I got this, but it's a bit of unusual pattern, so easy to get wrong.
Normally, if some lookup function fails to find whatever needs to be
found, it should release resources (i.e., not keep lock). Sure, it
might require slightly more nuanced error handling in the caller, but
that's nothing new.

> >
> > why not simplify it to "if we got vma and locked it -> we return
> > non-NULL vma and lock is held, otherwise no lock is held (because
> > why?)"
>
> I'll try that.
>
> >
> > pw-bot: cr
> >
> >
> >> + vma_end_read(vma);
> >> + }
> >> +out:
> >> + lock->vma_locked = false;
> >> + lock->vma = NULL;
> >> +}
> >> +
> >> +static void stack_map_get_build_id_offset_sleepable(struct bpf_stack_build_id *id_offs,
> >> + u32 trace_nr)
> >> +{
> >> + struct mm_struct *mm = current->mm;
> >> + struct stack_map_vma_lock lock = {
> >> + .vma_locked = false,
> >> + .vma = NULL,
> >> + .mm = mm,
> >> + };
> >> + struct vm_area_struct *vma;
> >> + struct file *file;
> >> + u64 offset;
> >> + u64 ip;
> >> +
> >> + for (u32 i = 0; i < trace_nr; i++) {
> >> + ip = READ_ONCE(id_offs[i].ip);
> >> +
> >> + vma = stack_map_lock_vma(&lock, ip);
> >> + if (!vma || !vma->vm_file) {
> >> + stack_map_build_id_set_ip(&id_offs[i]);
> >> + stack_map_unlock_vma(&lock);
> >
> > see above, I find this confusing to need to call unlock_vma if there
> > is no vma in the first place...
> >
> >> + continue;
> >> + }
> >> +
> >> + file = get_file(vma->vm_file);
> >> + offset = stack_map_build_id_offset(vma->vm_pgoff, vma->vm_start, ip);
> >> + stack_map_unlock_vma(&lock);
> >> +
> >> + /* build_id_parse_file() may block on filesystem reads */
> >> + if (build_id_parse_file(file, id_offs[i].build_id, NULL)) {
> >> + stack_map_build_id_set_ip(&id_offs[i]);
> >> + fput(file);
> >> + continue;
> >> + }
> >> + fput(file);
> >> +
> >> + stack_map_build_id_set_valid(&id_offs[i], offset, id_offs[i].build_id);
> >
> > what about
> >
> > if (build_id_parse_file(...))
> > stack_map_build_id_set_ip(...); /* no build id, parsing failed */
> > else
> > stack_map_build_id_set_valid(...);
> >
> > fput(file);
> >
> > ?
> >
> >> + }
> >> +}
> >> +
> >> /*
> >> * Expects all id_offs[i].ip values to be set to correct initial IPs.

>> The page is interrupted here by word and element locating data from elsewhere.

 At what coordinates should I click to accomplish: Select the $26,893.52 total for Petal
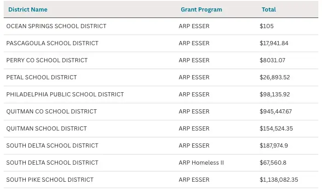pyautogui.click(x=275, y=77)
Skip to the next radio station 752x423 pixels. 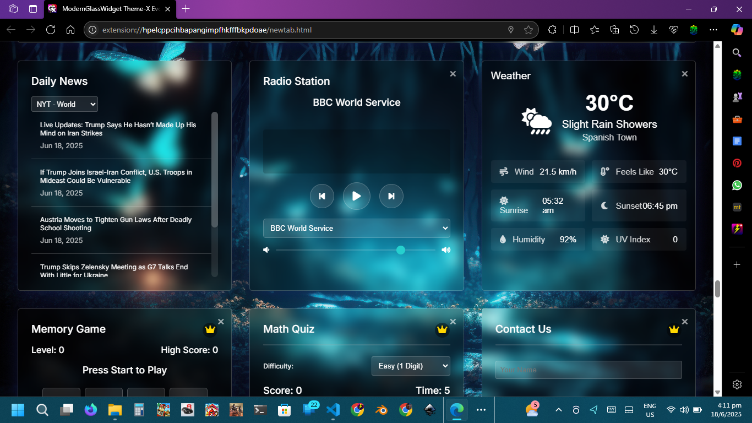coord(391,196)
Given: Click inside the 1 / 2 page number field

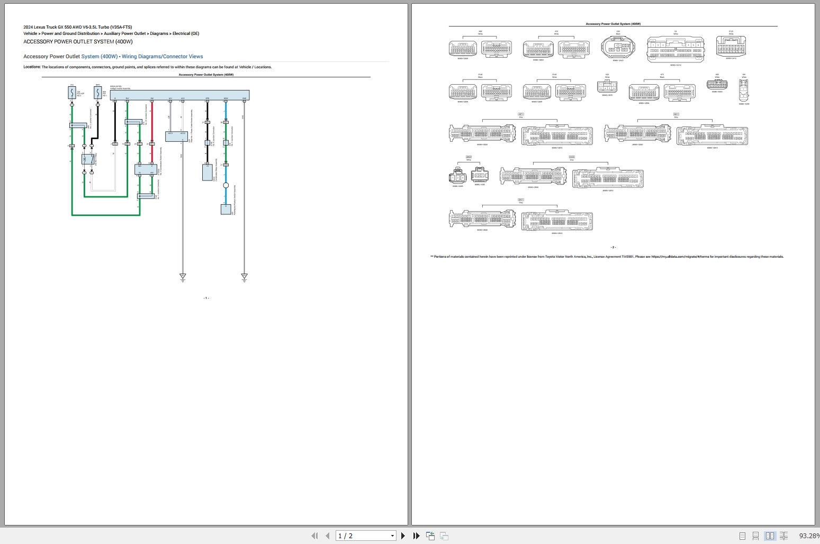Looking at the screenshot, I should click(x=356, y=536).
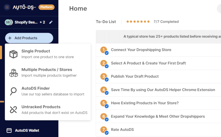
Task: Open AutoDS Wallet in sidebar
Action: click(27, 130)
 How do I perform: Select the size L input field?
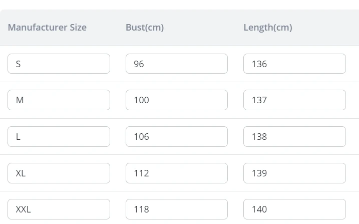click(59, 136)
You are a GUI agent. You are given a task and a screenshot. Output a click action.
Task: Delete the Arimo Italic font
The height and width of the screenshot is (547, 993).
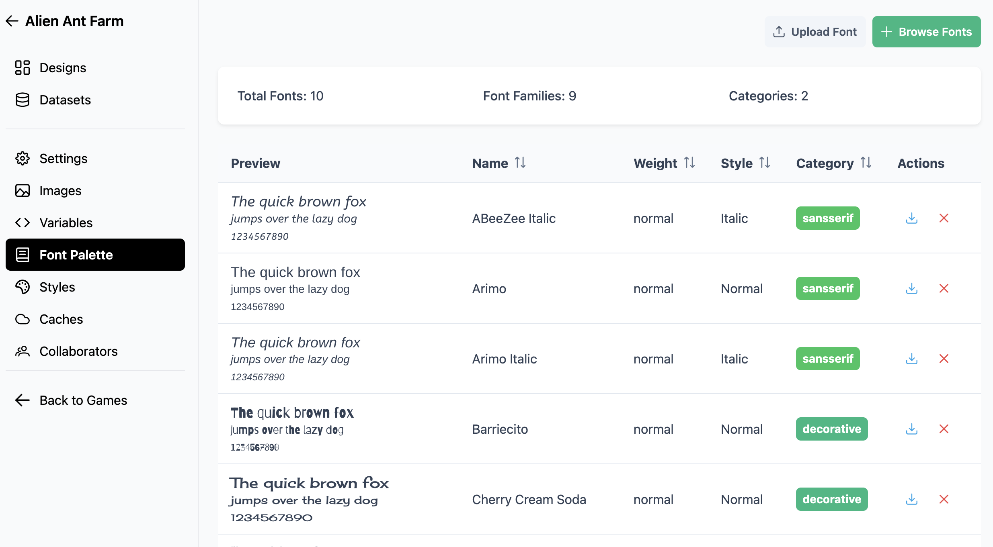click(x=944, y=359)
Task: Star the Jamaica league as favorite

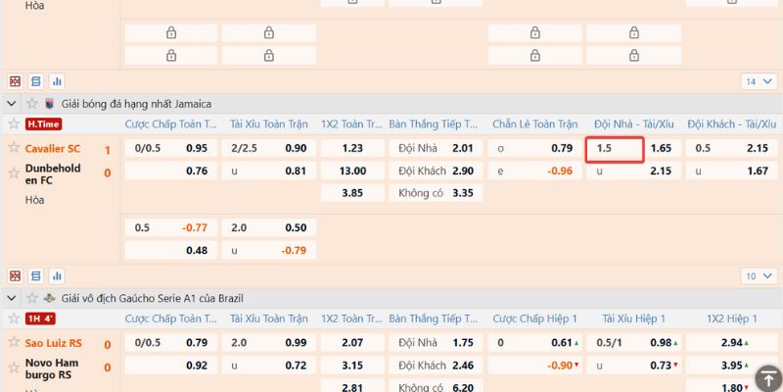Action: coord(32,103)
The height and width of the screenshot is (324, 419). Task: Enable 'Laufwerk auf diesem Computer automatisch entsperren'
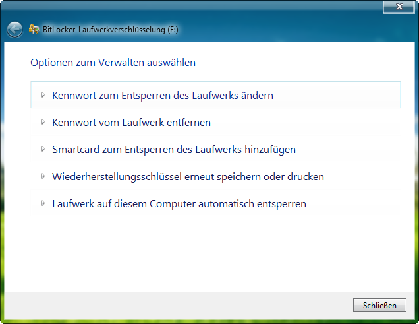pyautogui.click(x=179, y=203)
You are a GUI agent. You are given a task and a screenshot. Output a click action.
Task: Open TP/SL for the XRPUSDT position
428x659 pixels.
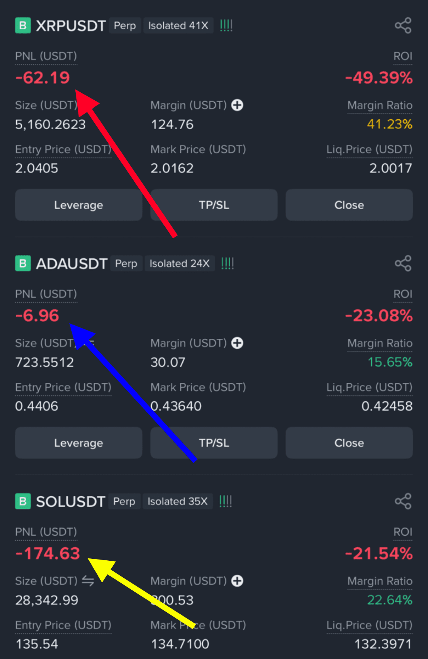click(x=214, y=205)
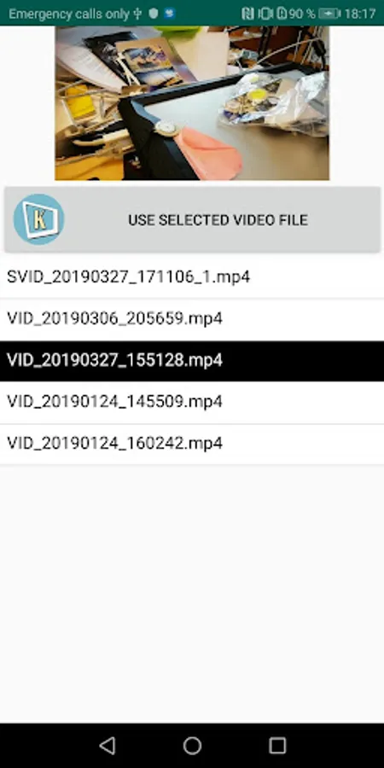Tap the USB icon in the status bar
The width and height of the screenshot is (384, 768).
coord(137,13)
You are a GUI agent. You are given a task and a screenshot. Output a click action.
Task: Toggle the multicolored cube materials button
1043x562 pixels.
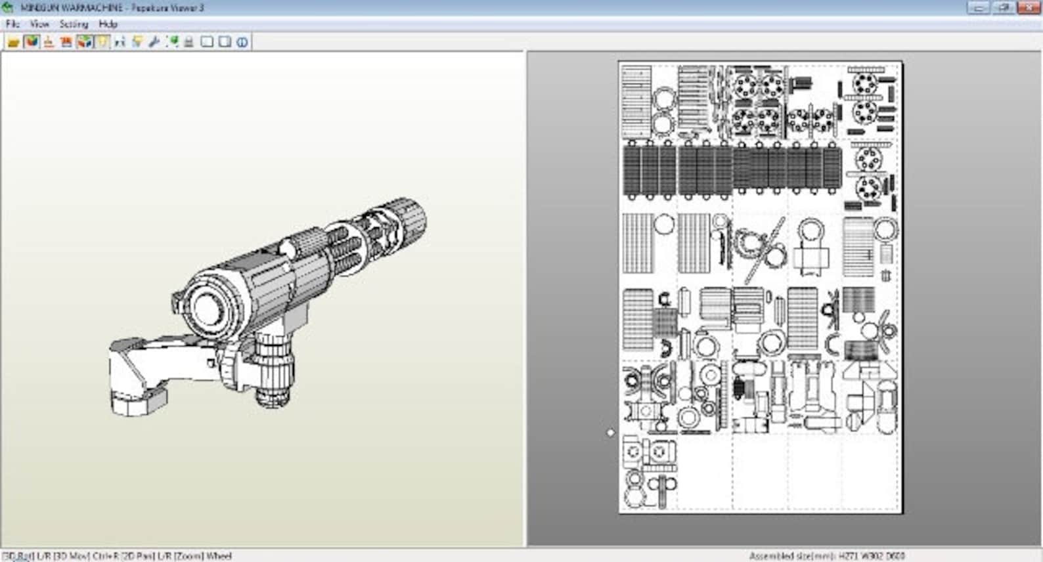tap(84, 42)
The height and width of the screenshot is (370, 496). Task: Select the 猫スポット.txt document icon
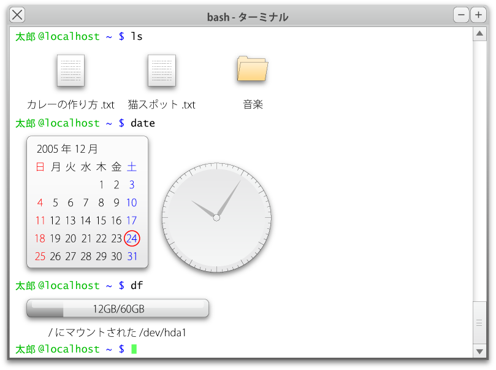tap(162, 71)
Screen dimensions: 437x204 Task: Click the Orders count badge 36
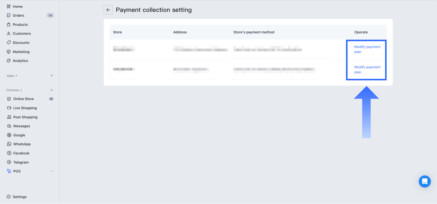50,15
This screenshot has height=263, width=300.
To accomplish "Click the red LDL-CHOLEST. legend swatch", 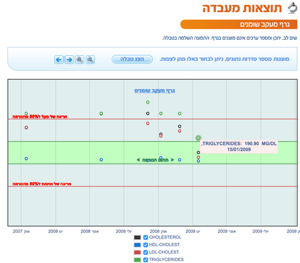I will click(x=137, y=252).
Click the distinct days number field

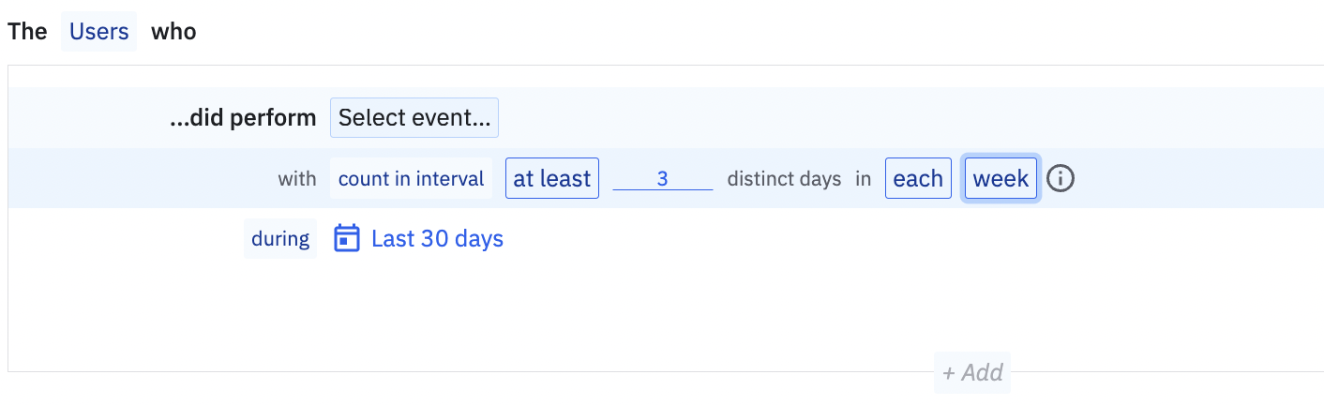click(x=662, y=178)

> >> * They will be subsequently:
> >> @@ -194,6 +296,11 @@ static void stack_map_get_build_id_offset(struct bpf_stack_build_id *id_offs,
> >> const unsigned char *prev_build_id;
> >> int i;
> >>
> >> + if (may_fault && has_user_ctx) {
> >> + stack_map_get_build_id_offset_sleepable(id_offs, trace_nr);
> >> + return;
> >> + }
> >> +
> >> /* If the irq_work is in use, fall back to report ips. Same
> >> * fallback is used for kernel stack (!user) on a stackmap with
> >> * build_id.
> >> --
> >> 2.54.0
> >>
>